Above all methods are just for your knowledge gain. You don't need to calculate the square root manually. Just keep our square root calculator handy. It will make your work easy, fast, and more accurate. Also, it will save you time and effort.

**Easy to use:**Simple user interface and fewer buttons make the job easy. Just enter your number and tap Calculate. Answer within seconds!**One-stop destination:**No need to use different tools for different calculations. You can calculate the square root, cube root, and nth root at one place.**Fast and accurate:**Get 100% correct results within seconds.**Absolutely free:**Our tool is free forever. No hidden charges.**No signup or installation required:**Just visit the website and use it. Nothing to worry about.**Additional arithmetic operations:**You can also perform addition, subtraction, multiplication, and division.

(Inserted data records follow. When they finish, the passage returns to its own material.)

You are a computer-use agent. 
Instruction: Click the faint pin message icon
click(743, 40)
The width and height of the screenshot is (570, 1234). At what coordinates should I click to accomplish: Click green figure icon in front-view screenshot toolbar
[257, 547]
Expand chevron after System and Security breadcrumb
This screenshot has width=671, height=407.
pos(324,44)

This feature is not for nth root and cube root calculator.

This section explains how you can use the calculator to find the roots. As mentioned above, this tool is very easy to use. So, you will never find any difficulty while using it.

- First of all, decide what you want to do and select the specific tab. For example, if you want to calculate the cube root then choose the
**"Cube Root"**tab to open it. The tab which has been selected or active will turn orange and show the appropriate calculator below. Similarly, you can choose square root or nth root tabs if you want. - Enter the number to find the root in the input box. If you select the nth root tab then you will get two input areas. The first is for the value of
**"n"**. The second is for the number to find the root of. - Press the
**"Calculate"**button to get the final results. - The root of the number will be displayed in the grey output box. Also, you can copy the final results using the
**"Copy"**button. - The
**"Reset"**button will clear the input and output and you can start the new calculation.

To perform arithmetic operations, press the **"Expand"** button. It will show drop-down options to select the operation. In addition, it will show another input box for entering the second operand. Now fill in all the values and press the **"Calculate"** button to get the final output. That's it.

Yes, you can calculate the roots of the negative numbers as well.

You can perform addition, subtraction, multiplication, and division over the square roots.

Yes, our calculator works perfectly for non-perfect square numbers.

**"Expand"** button, enter the first and second square root values and then select multiplication sign from the drop-down menu. When you are done, press the **"Calculate"** button to get a result.